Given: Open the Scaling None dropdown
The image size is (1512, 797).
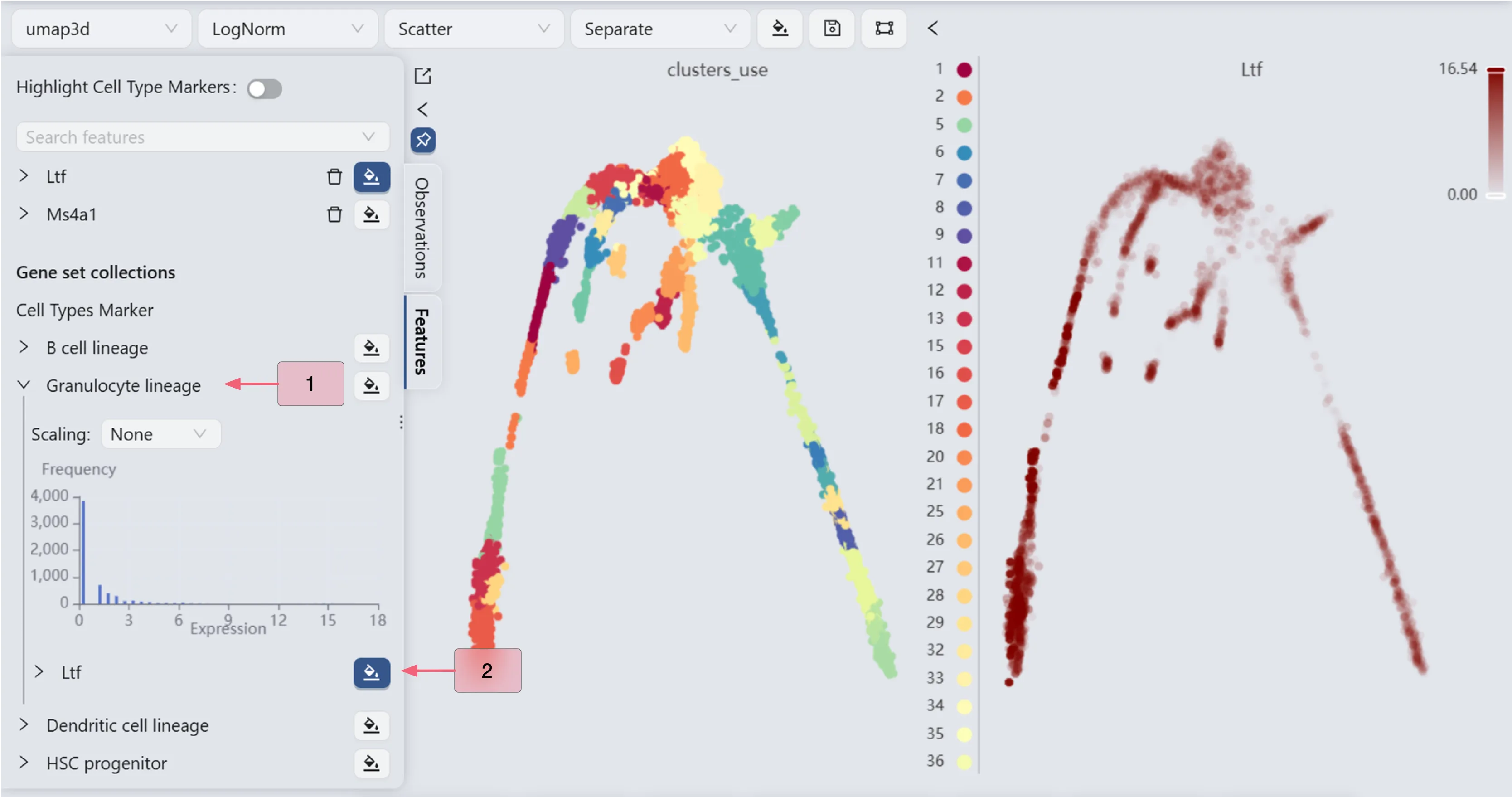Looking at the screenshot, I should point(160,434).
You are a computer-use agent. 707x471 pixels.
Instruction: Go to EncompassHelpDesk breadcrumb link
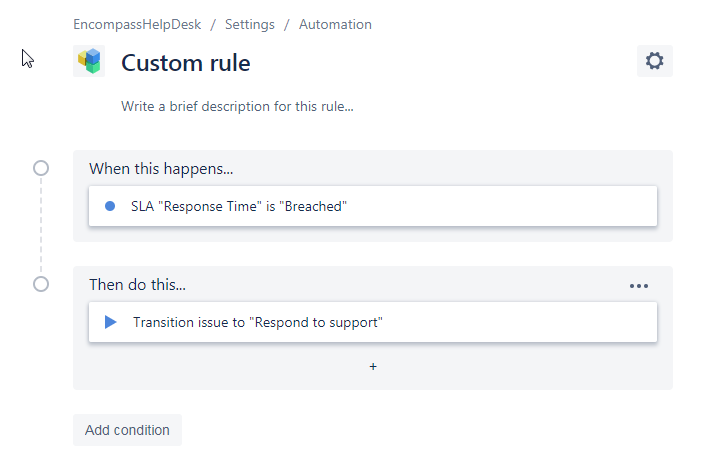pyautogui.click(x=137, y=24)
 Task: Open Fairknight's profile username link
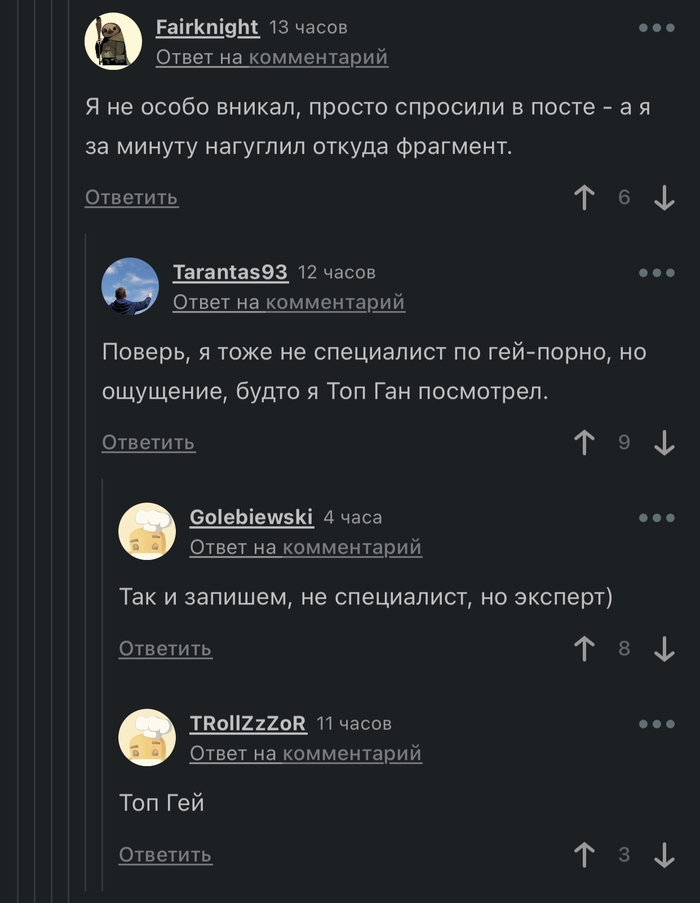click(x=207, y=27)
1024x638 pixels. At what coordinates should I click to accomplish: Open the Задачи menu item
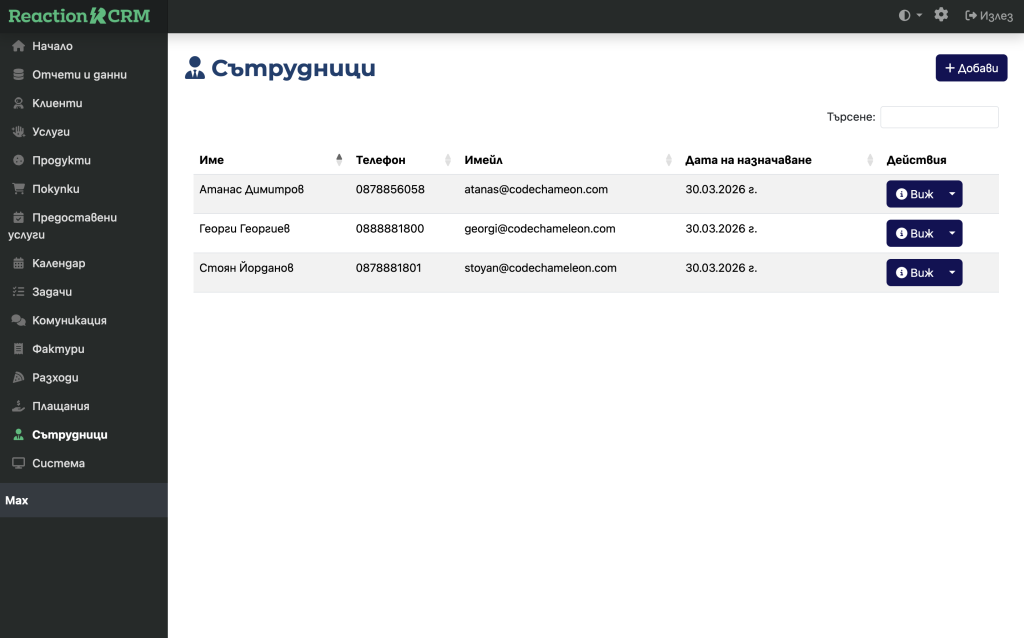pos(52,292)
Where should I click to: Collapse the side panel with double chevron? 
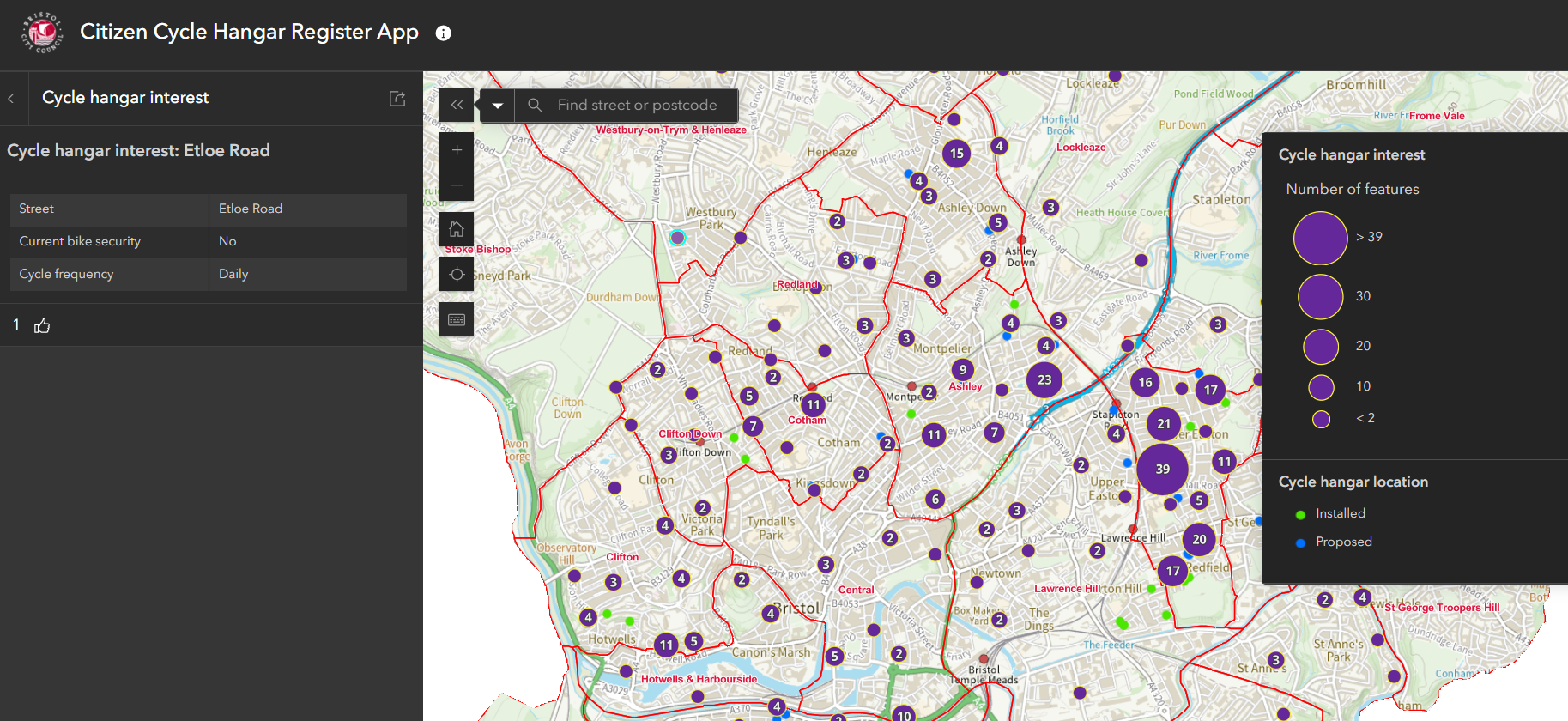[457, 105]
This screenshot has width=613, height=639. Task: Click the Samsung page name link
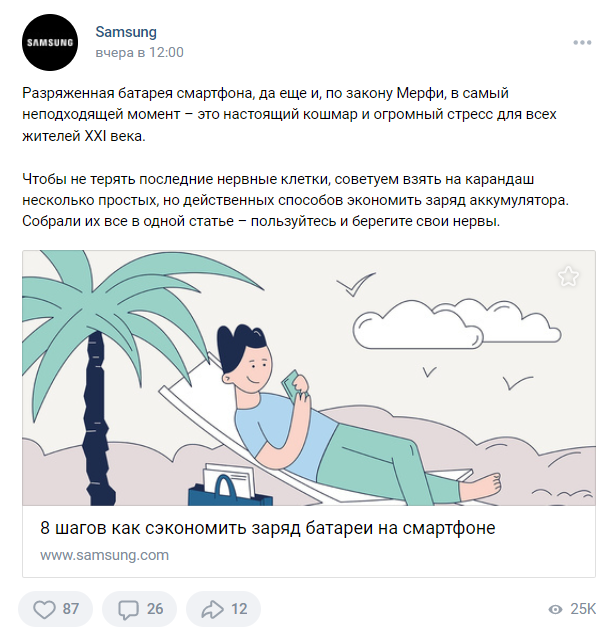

━━━━━━━━━━

Work to complete:
Reproduce every one of the entries above word for word, without any of the pictures.

Exercise output:
Given: Open the Scaling None dropdown
The image size is (1512, 797).
Looking at the screenshot, I should point(160,434).
You are a computer-use agent. 707x471 pixels.
Instruction: Go to EncompassHelpDesk breadcrumb link
pyautogui.click(x=137, y=24)
 Task: Open Fairknight's profile username link
click(x=207, y=27)
1024x638 pixels. At what coordinates should I click to accomplish: Open the Задачи menu item
pos(52,292)
Where should I click to: Collapse the side panel with double chevron? 
[457, 105]
This screenshot has width=613, height=639. Task: Click the Samsung page name link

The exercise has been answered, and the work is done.